Union Budget 2017

5 Major Hits from Union Budget 2017-18

From demonetisation to the Real Estate (Regulation and Development) Act (RERA) to the Good and Services Tax (GST) – a lot has changed over the last two years. These, coupled with the budgetary reforms of 2017, gave a huge impetus to the real estate sector, which was reeling under the acute pressure of plummeting sales.

As this year’s budget is just around the corner, let’s take a look back and see some reforms from Union Budget 2017-18 that proved to be Bollywood blockbusters for the sector.

Infrastructure status to affordable housing

The Union Budget 2017-18 provided ‘infrastructure status’ to affordable housing.

“Granting infrastructure status to affordable housing had a huge impact on the sector as the cost of funding for builders reduced, the benefit of which was ultimately passed on to homebuyers,” said Niranjan Hiranandani, President NAREDCO.

The infrastructure status was, undoubtedly, the need of the hour to ensure easy access to funds for developers at lower rates. The success of the announcement can be gauged by the simple fact that the majority of the new launches in 2017 has been in the affordable segment. In fact, several leading players in the industry ventured into this low-profit segment, propelling the growth of affordable housing.

Change in carpet area

“The decision to increase the qualifying unit area for affordable housing from built-up area to carpet area led to an increase of around 20% per unit for the end user,” said Manoj Paliwal, Chief Financial Officer, Omkar Realtors & Developers Pvt Ltd.

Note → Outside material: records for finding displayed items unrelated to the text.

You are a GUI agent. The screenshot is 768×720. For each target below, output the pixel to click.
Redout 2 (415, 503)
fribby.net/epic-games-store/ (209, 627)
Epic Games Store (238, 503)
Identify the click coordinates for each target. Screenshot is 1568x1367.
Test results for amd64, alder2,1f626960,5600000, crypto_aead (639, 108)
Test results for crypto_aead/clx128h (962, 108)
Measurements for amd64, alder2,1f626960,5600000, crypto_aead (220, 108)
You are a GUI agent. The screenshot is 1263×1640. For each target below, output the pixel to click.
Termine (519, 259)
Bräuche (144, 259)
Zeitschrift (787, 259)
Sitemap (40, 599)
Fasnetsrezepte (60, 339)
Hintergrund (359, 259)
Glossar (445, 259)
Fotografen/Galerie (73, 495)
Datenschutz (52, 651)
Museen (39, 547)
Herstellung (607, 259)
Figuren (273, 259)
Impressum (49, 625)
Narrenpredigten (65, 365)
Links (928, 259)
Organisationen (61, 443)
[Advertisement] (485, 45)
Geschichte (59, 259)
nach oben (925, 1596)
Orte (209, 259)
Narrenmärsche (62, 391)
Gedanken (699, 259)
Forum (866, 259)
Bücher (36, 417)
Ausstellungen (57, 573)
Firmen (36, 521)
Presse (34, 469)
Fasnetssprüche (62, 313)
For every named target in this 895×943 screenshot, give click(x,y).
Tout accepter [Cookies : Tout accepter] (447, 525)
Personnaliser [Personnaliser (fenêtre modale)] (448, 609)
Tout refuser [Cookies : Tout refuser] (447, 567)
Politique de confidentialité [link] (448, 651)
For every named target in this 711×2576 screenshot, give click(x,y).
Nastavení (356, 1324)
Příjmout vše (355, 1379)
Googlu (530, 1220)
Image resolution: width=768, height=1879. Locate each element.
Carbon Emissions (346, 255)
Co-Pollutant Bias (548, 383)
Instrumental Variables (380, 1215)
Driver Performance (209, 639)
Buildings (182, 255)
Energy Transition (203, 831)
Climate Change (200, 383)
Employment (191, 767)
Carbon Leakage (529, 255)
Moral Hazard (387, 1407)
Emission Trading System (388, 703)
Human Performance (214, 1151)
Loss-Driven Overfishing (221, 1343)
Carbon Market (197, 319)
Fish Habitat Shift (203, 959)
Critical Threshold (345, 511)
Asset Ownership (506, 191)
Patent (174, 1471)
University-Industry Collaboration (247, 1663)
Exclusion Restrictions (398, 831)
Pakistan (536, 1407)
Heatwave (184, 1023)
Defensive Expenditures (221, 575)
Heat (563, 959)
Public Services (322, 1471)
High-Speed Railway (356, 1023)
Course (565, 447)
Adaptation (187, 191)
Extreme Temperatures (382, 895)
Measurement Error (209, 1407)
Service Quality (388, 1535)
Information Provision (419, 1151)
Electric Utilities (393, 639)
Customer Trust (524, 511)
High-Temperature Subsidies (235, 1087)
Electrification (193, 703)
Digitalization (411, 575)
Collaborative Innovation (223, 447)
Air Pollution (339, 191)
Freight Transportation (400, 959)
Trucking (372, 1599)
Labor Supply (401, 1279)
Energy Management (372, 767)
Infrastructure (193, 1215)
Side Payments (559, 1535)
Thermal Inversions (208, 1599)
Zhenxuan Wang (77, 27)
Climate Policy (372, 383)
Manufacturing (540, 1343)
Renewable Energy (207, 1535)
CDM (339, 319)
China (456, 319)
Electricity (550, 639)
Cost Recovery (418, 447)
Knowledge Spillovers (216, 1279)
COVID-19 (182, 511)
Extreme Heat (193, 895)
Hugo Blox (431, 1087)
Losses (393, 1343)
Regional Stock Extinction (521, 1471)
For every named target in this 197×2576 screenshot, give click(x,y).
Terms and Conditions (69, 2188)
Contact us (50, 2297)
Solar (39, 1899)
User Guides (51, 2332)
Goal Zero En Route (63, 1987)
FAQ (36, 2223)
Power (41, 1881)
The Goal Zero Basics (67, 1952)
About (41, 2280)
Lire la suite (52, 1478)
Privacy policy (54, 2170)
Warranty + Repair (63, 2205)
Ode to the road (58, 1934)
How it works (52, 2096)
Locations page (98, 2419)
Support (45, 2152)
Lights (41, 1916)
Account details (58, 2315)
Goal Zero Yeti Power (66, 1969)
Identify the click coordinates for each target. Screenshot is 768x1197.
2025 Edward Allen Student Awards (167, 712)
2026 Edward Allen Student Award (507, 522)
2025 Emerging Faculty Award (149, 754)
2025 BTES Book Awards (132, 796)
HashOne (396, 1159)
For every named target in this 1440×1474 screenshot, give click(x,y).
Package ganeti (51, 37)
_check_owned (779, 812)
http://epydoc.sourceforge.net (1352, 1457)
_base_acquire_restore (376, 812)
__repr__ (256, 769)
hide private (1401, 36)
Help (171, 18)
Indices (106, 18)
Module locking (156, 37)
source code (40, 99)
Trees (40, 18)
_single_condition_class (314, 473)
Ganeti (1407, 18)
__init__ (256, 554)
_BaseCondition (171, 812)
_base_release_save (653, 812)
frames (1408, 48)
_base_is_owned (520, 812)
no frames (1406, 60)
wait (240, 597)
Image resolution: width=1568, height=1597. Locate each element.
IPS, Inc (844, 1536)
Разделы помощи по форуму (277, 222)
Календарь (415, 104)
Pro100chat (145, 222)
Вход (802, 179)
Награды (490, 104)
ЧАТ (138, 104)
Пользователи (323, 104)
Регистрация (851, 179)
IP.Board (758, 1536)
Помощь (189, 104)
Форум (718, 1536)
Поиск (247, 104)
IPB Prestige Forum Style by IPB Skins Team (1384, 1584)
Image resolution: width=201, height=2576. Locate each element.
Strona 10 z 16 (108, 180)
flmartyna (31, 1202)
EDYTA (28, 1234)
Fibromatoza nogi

The announcement brought cheer to buyers as it meant more spacious homes. Additionally, with private players entering this segment, buyers were also sure of better quality homes unlike the ones provided by development authorities.

Tax relief on unsold stock

In a major relief to developers, the Finance Minister also changed the period for calculation of notional rentals on unsold stock held by developers for tax purpose. It was announced that for a property held as stock in trade, which is not let out during the whole or part of the year, the deemed annual value would be NIL for the period up to one year after completion.

“Tax relief on unsold stock and tax breaks in the budget helped developers to cut their cost, improve their bottom-lines and get additional liquidity to improve efficiency for the year,” added Manoj.

Capital gain tax

The capital gain tax period was reduced to two years from the previous three, which translated into less capital gain tax for investors who exited the market.

Further, “The decision to tax capital gains on Joint Development Agreement (JDA) only upon completion of the project was also a significant move,” added Surendra Hiranandani, CMD, House of Hiranandani.

Increase in time frame for completion

“Increasing the time frame for completion to five years indicated that the government acknowledges the practical and operational difficulties faced by developers in this category,” added Surendra.